Figure 1: Architecture views

  1. Explain Kruchten’s 4+1 view model.
    This is a model of software design that applies five views of the complete architecture. Four of the views provide the description of architecture from different approaches including the logical view, the process view, the physical view, and the development view. The fifth view provides the scenarios and use cases for the software (Evans 32).
    11. What are architectural styles and patterns and why are they important in software architecture?
    In most cases, architectural style and architectural pattern are used to mean the same thing in software architecture. An architectural style makes partitioning easier and promotes reuse of a design by providing solutions to problems that are likely to recur frequently. Architectural styles and patterns are considered as sets of principles that determine the shape of an application (Clements et al., 71).
    12. Software architecture is often compared to the architecture of buildings as a conceptual analogy. What are the strong points of that analogy? What is the correspondence in building to software architecture structures and views and patterns? What are the weaknesses of analogy?

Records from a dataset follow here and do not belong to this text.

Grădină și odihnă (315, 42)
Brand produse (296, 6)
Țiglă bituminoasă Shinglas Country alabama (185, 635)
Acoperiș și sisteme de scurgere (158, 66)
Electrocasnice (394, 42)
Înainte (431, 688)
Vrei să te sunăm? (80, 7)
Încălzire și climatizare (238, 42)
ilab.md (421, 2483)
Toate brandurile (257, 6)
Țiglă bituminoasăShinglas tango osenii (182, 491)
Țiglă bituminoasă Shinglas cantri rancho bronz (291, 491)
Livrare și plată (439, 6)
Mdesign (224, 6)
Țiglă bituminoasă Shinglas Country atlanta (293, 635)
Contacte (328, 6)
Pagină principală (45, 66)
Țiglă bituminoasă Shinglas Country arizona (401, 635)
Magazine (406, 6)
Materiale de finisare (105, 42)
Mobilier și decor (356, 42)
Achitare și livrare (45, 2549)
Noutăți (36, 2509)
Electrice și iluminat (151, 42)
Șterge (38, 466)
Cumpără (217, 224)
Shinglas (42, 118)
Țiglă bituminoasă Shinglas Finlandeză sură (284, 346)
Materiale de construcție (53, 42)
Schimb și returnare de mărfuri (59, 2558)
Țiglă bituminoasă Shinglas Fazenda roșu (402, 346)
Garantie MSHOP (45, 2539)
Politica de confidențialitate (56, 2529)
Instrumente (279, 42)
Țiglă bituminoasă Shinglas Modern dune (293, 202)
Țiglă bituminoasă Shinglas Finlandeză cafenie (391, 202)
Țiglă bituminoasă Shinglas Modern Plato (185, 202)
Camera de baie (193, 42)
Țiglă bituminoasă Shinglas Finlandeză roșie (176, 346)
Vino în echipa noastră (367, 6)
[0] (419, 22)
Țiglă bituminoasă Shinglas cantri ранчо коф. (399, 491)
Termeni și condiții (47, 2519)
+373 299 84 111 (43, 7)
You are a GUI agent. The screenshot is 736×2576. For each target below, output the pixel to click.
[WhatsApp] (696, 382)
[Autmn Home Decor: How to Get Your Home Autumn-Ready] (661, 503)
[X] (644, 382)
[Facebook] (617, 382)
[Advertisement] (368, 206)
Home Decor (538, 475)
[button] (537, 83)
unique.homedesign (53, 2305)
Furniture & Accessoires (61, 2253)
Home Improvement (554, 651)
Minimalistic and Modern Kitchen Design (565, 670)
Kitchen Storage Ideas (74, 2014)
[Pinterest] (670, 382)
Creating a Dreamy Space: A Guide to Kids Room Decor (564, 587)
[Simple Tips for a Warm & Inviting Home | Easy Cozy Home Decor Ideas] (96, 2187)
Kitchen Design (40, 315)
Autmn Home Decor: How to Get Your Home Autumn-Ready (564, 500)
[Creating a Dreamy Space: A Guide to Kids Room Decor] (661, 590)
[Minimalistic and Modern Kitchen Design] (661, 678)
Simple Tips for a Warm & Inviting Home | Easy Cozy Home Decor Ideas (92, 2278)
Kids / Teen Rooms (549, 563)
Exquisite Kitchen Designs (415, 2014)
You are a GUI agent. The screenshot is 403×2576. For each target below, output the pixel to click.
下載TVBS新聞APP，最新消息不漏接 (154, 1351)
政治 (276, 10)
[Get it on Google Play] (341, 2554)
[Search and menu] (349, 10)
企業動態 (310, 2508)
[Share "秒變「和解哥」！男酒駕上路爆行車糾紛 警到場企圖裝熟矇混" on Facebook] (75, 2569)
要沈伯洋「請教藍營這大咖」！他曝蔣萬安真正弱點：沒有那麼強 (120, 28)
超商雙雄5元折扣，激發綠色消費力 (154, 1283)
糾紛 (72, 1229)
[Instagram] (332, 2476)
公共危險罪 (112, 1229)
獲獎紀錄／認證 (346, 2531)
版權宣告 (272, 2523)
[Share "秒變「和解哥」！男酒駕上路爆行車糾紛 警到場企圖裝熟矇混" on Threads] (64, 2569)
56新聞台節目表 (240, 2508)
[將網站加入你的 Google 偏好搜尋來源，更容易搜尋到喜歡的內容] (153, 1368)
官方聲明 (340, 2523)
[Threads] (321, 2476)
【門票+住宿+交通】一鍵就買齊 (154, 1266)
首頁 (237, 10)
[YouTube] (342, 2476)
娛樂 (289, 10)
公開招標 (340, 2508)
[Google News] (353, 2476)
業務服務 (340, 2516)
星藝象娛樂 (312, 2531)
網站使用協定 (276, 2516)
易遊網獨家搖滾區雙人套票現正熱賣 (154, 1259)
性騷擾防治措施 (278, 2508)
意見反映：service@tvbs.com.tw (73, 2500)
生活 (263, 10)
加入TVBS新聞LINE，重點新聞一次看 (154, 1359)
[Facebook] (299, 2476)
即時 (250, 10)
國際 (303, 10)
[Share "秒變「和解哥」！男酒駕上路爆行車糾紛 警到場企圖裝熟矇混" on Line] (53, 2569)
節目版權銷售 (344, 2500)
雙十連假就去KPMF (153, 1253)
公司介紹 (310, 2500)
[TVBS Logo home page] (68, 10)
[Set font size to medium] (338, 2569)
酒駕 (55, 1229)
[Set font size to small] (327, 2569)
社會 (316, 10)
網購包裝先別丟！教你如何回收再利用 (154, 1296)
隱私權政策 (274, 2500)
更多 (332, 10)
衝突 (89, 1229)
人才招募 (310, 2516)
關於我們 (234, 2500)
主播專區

The strength of the analogy between software architecture and building architecture lies in the fact that both of them involve the bigger picture of design. Software architecture determines how system components are identified and allocated and how they interact to form the entire system (Malan and Bredemeyer 1). This is more or less like building architecture which determines how different components and aspects of a structure (or set of structures) interact to form a particular building. Just like in building architecture where different structures must be arranged in a particular way to fit the desired pattern and application, system architecture ensures that system components interact in the desired manner to be functional and to fit user needs and desires.  The weaknesses of this analogy are that while building architecture produces final designs that cannot be changed, software architecture must be flexible to constant changes and modifications.





















Works Cited

Gorchels, Lawrence. The Product Manager’s Handbook: The Complete Product Management Resource, 3rd ed. New York: McGraw-Hill, 2006. Print

Clements, Paul, Rick Kazman, and Mark Klein. Evaluating Software Architectures: Methods and Case Studies (SEI Series in Software Engineering). New York: Addison-Wesley Professional, 2001. Web

Evans, Eric. Domain-Driven Design: Tackling Complexity in the Heart of Software. New York: Addison-Wesley, 2004. Print

Malan, Ruth and Dana Bredemeyer. “Architectural Requirements.” Resources for Software Architects Website. Bredenmeyer, 16 Aug. 2002. Web. 8 Sep 2013.